7. A materials lifecycle management system based on underlying financial data as described in claim 1, characterized in that: The result output module includes the following steps: The quantitative calculation of the amount closure of abnormal sub-paths is carried out by taking the sum of the amount flow weight values of all directed connection edges in the abnormal sub-path as the cumulative weight value of the path, and then performing a ratio calculation between the cumulative weight value of the path and the cumulative weight value of the corresponding life cycle main path to obtain the amount deviation coefficient. Calculate the time interval anomaly value corresponding to each illegal state transition in the abnormal sub-path. Specifically, subtract the corresponding time interval threshold in the life cycle constraint matrix from the actual time interval, and sum all the excess difference to form the total time excess value. After normalizing the amount deviation coefficient and the total value of time exceeding the limit, a life cycle integrity index is generated. Risk levels are determined based on the range of the life cycle integrity index. When the life cycle integrity index is less than 0.6, it is determined to be a high-risk level; between 0.6 and 0.85, it is determined to be a medium-risk level; and greater than 0.85, it is determined to be a low-risk level. The life cycle assessment results of materials, including the anomaly type and risk level, are output.
8. A materials lifecycle management system based on underlying financial data as described in claim 7, characterized in that: After normalizing the amount deviation coefficient and the total time overdue value, a lifecycle integrity index is generated, including: The normalized amount deviation coefficient and the total time limit excess value are converted into a comprehensive feature vector.
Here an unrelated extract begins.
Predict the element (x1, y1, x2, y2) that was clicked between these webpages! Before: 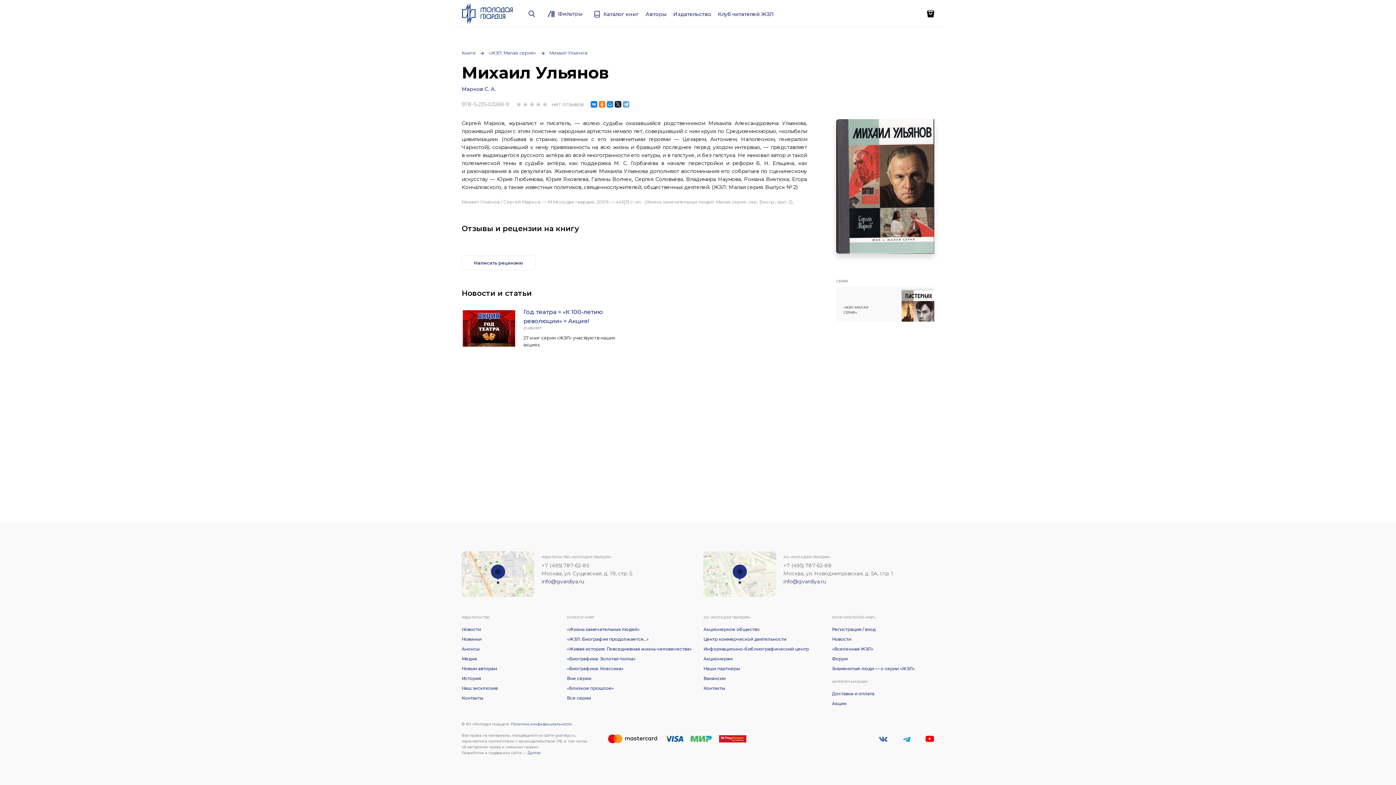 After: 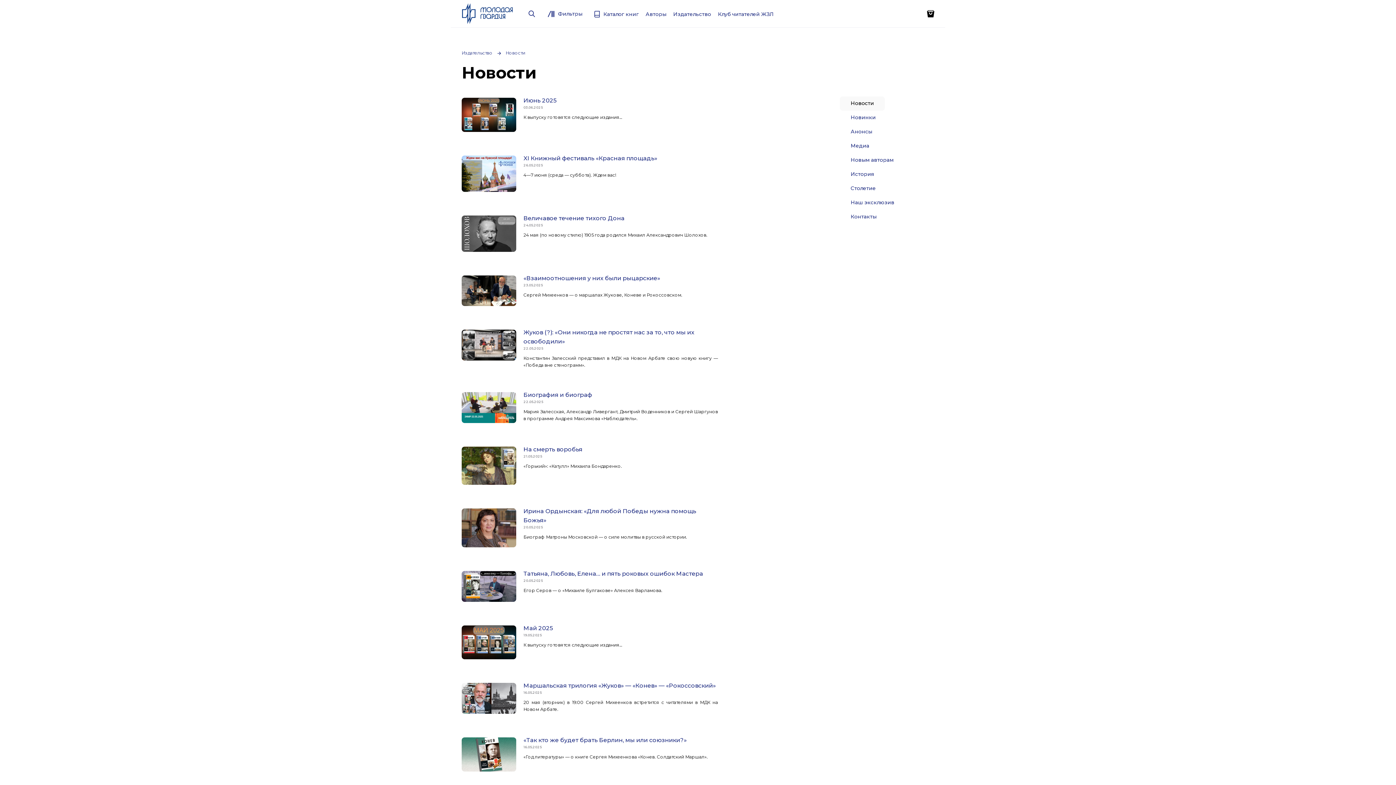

The comprehensive feature vector is used as the input of the machine learning model. The machine learning model uses the prediction of the life cycle integrity index label for each set of comprehensive feature vectors as the prediction objective and minimizes the sum of prediction errors for all life cycle integrity index labels as the training objective. The machine learning model is trained until the sum of prediction errors converges and the model training stops. The life cycle integrity index is determined based on the model output. The machine learning model is a multinomial regression model.